▸ **ENTRIES SHOWN**:
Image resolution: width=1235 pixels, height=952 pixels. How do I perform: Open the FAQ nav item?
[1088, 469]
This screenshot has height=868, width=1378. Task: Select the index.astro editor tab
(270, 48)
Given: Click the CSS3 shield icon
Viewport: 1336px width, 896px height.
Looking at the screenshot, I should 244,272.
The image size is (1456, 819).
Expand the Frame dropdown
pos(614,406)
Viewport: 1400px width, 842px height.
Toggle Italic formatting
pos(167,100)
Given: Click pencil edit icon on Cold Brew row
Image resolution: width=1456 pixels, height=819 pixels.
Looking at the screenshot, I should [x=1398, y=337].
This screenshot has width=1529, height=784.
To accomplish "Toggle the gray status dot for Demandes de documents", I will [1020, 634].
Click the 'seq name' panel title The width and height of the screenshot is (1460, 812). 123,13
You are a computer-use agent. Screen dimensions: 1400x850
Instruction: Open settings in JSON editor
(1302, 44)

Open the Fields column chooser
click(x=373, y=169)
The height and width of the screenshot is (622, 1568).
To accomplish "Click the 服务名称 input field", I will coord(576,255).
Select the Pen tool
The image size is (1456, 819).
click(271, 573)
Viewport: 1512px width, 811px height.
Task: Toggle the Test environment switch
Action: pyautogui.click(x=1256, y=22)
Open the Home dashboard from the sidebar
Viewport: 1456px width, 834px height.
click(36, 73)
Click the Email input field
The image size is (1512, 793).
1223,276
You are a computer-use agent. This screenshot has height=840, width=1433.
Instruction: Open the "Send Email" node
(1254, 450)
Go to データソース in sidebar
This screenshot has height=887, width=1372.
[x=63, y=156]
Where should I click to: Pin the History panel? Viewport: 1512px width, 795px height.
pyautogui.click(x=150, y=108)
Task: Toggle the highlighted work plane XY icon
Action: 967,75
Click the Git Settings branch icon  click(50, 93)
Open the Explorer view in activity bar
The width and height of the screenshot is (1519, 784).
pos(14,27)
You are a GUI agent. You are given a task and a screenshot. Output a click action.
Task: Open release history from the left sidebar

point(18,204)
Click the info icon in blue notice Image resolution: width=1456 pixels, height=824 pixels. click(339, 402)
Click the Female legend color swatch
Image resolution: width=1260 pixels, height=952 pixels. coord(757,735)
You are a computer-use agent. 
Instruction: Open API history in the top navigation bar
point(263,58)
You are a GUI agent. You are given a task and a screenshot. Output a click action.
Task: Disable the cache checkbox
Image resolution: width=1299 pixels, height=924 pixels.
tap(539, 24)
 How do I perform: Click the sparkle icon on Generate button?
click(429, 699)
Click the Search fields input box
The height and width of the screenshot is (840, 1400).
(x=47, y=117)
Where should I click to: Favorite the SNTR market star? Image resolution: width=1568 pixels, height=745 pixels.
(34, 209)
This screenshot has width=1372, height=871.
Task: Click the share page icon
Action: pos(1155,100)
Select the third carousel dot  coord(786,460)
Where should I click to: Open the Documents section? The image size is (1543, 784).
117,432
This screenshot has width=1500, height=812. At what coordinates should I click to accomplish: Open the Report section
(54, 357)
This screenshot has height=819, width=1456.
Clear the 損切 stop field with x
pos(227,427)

▸ **WORK INSTRUCTION**: Word for word, restate the lines above.

▸ **RESPONSE TO THIS TASK**:
Image resolution: width=1235 pixels, height=952 pixels. How do I perform: Open the FAQ nav item?
[1088, 469]
This screenshot has height=868, width=1378. Task: Select the index.astro editor tab
(270, 48)
Given: Click the CSS3 shield icon
Viewport: 1336px width, 896px height.
Looking at the screenshot, I should 244,272.
The image size is (1456, 819).
Expand the Frame dropdown
pos(614,406)
Viewport: 1400px width, 842px height.
Toggle Italic formatting
pos(167,100)
Given: Click pencil edit icon on Cold Brew row
Image resolution: width=1456 pixels, height=819 pixels.
Looking at the screenshot, I should [x=1398, y=337].
This screenshot has width=1529, height=784.
To accomplish "Toggle the gray status dot for Demandes de documents", I will [1020, 634].
Click the 'seq name' panel title The width and height of the screenshot is (1460, 812). 123,13
You are a computer-use agent. Screen dimensions: 1400x850
Instruction: Open settings in JSON editor
(1302, 44)

Open the Fields column chooser
click(x=373, y=169)
The height and width of the screenshot is (622, 1568).
To accomplish "Click the 服务名称 input field", I will coord(576,255).
Select the Pen tool
The image size is (1456, 819).
click(271, 573)
Viewport: 1512px width, 811px height.
Task: Toggle the Test environment switch
Action: pyautogui.click(x=1256, y=22)
Open the Home dashboard from the sidebar
Viewport: 1456px width, 834px height.
click(36, 73)
Click the Email input field
The image size is (1512, 793).
1223,276
You are a computer-use agent. This screenshot has height=840, width=1433.
Instruction: Open the "Send Email" node
(1254, 450)
Go to データソース in sidebar
This screenshot has height=887, width=1372.
[x=63, y=156]
Where should I click to: Pin the History panel? Viewport: 1512px width, 795px height.
pyautogui.click(x=150, y=108)
Task: Toggle the highlighted work plane XY icon
Action: 967,75
Click the Git Settings branch icon  click(50, 93)
Open the Explorer view in activity bar
The width and height of the screenshot is (1519, 784).
pos(14,27)
You are a GUI agent. You are given a task and a screenshot. Output a click action.
Task: Open release history from the left sidebar

point(18,204)
Click the info icon in blue notice Image resolution: width=1456 pixels, height=824 pixels. click(339, 402)
Click the Female legend color swatch
Image resolution: width=1260 pixels, height=952 pixels. coord(757,735)
You are a computer-use agent. 
Instruction: Open API history in the top navigation bar
point(263,58)
You are a GUI agent. You are given a task and a screenshot. Output a click action.
Task: Disable the cache checkbox
Image resolution: width=1299 pixels, height=924 pixels.
tap(539, 24)
 How do I perform: Click the sparkle icon on Generate button?
click(429, 699)
Click the Search fields input box
The height and width of the screenshot is (840, 1400).
(x=47, y=117)
Where should I click to: Favorite the SNTR market star? Image resolution: width=1568 pixels, height=745 pixels.
(34, 209)
This screenshot has width=1372, height=871.
Task: Click the share page icon
Action: pos(1155,100)
Select the third carousel dot  coord(786,460)
Where should I click to: Open the Documents section? The image size is (1543, 784).
117,432
This screenshot has width=1500, height=812. At what coordinates should I click to accomplish: Open the Report section
(54, 357)
This screenshot has height=819, width=1456.
Clear the 損切 stop field with x
pos(227,427)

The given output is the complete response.